┏━━

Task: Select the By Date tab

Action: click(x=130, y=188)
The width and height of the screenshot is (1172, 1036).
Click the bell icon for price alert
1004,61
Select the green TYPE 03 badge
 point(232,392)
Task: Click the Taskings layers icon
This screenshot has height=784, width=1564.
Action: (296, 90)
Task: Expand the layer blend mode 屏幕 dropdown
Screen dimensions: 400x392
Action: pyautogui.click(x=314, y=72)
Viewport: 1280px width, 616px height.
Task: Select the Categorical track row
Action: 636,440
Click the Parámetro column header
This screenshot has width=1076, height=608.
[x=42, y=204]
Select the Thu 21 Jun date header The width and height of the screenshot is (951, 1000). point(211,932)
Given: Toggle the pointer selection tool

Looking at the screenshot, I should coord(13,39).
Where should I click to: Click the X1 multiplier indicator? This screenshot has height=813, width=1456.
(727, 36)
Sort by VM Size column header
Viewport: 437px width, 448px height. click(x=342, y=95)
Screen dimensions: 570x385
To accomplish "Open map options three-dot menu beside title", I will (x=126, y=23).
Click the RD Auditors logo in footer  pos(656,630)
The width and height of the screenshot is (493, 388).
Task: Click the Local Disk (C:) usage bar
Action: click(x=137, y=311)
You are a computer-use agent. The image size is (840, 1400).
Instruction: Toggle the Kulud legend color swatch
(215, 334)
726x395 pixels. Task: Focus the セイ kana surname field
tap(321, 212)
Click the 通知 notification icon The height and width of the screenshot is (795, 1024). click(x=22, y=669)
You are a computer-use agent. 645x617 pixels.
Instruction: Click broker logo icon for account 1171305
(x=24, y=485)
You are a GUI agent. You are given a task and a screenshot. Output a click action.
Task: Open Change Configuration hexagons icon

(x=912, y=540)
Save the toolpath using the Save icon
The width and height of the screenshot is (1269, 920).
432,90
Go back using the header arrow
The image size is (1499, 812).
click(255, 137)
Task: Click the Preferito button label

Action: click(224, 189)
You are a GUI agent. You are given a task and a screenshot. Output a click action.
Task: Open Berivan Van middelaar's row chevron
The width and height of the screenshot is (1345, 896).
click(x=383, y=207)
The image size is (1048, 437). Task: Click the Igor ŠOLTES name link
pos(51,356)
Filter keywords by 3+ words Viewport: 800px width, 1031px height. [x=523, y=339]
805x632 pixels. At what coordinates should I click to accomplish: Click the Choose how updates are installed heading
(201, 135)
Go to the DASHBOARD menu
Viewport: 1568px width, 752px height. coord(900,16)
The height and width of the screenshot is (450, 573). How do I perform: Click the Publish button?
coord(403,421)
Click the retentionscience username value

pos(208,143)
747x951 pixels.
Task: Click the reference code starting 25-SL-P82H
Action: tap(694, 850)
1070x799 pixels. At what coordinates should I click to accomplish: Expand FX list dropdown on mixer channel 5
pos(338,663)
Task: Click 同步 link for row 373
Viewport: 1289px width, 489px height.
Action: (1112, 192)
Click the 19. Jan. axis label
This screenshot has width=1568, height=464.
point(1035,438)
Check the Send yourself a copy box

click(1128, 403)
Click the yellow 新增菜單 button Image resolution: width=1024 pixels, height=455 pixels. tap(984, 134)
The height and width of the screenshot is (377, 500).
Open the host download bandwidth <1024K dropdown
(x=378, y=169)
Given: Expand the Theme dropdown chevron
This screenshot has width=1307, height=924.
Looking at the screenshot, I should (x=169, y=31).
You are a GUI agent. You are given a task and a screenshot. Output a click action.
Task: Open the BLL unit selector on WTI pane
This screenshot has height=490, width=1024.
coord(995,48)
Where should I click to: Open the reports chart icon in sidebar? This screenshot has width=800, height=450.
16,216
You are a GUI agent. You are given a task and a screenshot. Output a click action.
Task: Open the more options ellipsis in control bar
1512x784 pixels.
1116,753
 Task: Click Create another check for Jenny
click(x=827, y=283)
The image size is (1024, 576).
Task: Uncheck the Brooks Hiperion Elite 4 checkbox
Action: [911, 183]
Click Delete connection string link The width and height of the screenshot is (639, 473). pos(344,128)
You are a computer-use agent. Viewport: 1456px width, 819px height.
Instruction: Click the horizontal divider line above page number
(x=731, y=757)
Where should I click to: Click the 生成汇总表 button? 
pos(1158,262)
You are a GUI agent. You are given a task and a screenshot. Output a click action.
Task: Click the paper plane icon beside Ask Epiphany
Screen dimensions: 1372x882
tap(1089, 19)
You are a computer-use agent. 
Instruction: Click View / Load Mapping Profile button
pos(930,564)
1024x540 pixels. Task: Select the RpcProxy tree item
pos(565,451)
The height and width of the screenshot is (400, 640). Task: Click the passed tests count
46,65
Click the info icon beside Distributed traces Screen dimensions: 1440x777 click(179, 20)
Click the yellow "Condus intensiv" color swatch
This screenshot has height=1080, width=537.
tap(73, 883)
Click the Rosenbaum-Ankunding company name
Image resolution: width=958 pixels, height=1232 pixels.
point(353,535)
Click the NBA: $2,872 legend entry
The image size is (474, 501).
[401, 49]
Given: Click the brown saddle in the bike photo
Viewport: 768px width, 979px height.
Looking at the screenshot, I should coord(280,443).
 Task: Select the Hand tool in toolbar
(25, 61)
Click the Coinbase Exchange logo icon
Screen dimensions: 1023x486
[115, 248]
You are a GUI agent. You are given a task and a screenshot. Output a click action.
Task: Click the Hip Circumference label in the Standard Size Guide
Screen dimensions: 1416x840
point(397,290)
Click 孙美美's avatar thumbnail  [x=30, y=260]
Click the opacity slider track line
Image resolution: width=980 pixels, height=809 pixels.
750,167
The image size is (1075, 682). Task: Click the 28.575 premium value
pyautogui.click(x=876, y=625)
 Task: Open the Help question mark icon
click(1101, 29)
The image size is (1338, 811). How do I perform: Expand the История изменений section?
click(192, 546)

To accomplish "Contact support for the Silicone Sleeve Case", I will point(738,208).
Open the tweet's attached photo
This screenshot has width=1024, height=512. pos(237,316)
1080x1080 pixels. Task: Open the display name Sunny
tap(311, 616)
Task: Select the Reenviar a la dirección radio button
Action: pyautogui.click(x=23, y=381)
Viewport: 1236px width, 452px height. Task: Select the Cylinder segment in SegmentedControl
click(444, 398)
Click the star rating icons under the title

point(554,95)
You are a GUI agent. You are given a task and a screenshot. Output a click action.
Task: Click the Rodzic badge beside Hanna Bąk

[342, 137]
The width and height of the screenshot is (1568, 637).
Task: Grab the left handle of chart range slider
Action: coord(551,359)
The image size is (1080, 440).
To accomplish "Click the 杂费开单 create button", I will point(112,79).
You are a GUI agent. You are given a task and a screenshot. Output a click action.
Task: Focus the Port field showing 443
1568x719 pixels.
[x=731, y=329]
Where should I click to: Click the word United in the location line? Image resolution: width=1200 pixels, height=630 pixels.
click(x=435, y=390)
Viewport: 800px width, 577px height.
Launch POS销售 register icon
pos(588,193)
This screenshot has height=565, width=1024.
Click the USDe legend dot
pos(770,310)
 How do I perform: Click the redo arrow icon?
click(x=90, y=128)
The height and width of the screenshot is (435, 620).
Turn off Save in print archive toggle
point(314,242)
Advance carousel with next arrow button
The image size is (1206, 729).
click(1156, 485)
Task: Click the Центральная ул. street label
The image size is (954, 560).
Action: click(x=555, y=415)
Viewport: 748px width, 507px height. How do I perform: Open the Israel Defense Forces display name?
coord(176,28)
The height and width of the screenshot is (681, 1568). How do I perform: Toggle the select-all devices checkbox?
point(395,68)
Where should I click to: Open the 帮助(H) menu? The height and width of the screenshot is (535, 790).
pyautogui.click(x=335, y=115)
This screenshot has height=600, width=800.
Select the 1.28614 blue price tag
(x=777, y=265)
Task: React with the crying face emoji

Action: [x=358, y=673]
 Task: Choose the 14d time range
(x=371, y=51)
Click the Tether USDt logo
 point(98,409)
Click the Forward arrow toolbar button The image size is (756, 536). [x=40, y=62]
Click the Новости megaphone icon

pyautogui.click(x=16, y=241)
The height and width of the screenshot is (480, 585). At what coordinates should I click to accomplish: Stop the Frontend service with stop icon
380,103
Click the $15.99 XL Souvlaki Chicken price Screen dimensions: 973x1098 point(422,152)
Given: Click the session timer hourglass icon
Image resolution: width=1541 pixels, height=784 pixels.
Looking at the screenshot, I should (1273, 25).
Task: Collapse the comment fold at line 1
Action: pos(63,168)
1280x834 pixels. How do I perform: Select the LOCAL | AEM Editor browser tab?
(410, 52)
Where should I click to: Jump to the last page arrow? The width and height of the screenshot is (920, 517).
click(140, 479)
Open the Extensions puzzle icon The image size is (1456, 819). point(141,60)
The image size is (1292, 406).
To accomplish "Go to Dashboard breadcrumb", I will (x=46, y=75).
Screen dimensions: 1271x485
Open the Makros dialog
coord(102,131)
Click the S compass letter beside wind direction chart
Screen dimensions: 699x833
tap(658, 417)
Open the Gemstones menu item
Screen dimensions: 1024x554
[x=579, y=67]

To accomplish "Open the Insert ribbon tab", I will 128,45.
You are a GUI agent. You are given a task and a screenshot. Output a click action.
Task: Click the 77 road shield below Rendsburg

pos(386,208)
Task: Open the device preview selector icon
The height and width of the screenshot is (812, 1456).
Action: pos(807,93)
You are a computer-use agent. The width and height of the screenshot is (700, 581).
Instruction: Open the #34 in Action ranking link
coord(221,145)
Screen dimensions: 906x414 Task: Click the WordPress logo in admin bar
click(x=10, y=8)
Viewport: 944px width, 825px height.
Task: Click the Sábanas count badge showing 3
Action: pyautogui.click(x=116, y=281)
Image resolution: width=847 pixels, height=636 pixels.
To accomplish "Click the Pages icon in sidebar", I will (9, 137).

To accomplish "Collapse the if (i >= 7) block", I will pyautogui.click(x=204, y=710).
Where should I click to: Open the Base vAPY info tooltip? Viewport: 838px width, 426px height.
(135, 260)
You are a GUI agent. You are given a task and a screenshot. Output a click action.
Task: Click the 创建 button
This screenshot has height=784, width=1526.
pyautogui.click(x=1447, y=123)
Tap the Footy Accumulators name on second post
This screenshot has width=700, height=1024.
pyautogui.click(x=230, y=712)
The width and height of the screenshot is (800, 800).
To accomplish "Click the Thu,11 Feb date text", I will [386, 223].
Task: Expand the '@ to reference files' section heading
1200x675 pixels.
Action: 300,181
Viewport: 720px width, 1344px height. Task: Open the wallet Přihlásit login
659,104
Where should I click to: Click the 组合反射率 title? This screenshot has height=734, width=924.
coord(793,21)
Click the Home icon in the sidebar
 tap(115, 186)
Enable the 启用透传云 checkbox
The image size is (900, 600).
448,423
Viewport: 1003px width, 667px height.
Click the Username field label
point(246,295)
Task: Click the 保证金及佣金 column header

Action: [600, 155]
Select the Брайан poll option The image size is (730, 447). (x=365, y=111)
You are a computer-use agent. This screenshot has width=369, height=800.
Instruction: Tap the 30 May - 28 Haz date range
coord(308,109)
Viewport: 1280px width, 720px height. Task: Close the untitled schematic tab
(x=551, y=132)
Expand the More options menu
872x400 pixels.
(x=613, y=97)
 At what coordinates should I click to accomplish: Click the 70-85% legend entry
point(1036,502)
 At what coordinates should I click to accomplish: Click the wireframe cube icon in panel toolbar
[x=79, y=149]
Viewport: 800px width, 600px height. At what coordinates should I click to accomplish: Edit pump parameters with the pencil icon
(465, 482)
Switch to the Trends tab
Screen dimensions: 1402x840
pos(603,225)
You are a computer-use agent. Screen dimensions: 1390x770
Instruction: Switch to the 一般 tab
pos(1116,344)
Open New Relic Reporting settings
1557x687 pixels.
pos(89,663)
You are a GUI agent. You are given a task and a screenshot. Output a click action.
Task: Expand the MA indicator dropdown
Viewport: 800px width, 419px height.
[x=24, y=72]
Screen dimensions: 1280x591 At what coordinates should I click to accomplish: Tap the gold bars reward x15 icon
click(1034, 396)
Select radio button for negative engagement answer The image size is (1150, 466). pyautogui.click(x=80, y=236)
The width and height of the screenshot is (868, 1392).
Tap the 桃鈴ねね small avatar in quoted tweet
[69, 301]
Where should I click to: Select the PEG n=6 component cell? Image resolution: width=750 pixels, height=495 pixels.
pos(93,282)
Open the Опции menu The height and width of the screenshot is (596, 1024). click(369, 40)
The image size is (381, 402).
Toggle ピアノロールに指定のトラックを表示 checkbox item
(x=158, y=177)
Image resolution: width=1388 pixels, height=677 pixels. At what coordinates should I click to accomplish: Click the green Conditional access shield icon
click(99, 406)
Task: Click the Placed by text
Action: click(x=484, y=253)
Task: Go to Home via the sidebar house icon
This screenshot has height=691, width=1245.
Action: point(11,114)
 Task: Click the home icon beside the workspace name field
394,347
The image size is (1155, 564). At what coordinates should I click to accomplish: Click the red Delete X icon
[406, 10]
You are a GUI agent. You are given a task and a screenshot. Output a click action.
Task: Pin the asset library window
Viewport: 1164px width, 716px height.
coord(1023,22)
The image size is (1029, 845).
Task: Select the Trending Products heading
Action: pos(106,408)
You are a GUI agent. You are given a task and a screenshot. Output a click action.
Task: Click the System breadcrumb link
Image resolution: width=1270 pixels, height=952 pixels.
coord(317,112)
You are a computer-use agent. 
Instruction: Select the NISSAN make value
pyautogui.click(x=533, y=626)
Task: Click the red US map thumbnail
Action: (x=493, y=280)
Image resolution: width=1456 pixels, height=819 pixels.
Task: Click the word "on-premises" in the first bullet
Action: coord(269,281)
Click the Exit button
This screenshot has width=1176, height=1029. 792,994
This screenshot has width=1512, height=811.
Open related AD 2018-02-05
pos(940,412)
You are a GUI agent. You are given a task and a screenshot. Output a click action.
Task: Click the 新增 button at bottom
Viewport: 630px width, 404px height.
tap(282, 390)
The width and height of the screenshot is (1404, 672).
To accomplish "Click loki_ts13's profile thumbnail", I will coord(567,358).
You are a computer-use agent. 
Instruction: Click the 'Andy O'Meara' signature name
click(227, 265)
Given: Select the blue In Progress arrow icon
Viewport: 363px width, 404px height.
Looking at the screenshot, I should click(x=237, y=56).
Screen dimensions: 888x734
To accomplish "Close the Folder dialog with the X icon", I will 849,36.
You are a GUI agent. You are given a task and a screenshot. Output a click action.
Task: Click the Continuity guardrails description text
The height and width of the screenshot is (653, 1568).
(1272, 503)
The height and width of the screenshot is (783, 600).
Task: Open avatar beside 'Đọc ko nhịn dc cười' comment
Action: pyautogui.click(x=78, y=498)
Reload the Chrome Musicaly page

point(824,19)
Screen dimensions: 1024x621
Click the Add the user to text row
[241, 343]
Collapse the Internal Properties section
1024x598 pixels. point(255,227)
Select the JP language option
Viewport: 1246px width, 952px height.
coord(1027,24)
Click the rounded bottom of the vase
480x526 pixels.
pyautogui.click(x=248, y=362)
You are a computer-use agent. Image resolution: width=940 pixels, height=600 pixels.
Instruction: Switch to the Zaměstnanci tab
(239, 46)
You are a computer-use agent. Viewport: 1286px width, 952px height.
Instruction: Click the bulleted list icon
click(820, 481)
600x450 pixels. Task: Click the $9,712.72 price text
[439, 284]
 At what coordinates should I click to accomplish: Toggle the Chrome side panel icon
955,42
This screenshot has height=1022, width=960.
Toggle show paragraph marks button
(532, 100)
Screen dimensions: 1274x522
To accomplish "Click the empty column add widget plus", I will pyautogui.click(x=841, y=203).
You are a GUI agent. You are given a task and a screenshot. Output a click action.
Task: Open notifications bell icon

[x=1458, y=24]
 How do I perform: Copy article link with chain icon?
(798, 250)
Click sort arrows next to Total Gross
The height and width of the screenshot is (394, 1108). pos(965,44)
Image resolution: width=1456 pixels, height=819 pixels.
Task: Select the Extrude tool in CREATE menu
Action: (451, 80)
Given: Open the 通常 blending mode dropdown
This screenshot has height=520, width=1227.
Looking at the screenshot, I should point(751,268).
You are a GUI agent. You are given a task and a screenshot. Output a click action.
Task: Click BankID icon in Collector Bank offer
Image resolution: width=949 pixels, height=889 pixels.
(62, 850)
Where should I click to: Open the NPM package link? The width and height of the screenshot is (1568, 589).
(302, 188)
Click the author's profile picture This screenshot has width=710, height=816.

┗━━

Exercise objective:
Would you please transcribe the lines above exactly, starting with the first line of the material and ending with the line that has "Task: Click the Taskings layers icon"?

Your solution:
Task: Select the By Date tab

Action: click(x=130, y=188)
The width and height of the screenshot is (1172, 1036).
Click the bell icon for price alert
1004,61
Select the green TYPE 03 badge
 point(232,392)
Task: Click the Taskings layers icon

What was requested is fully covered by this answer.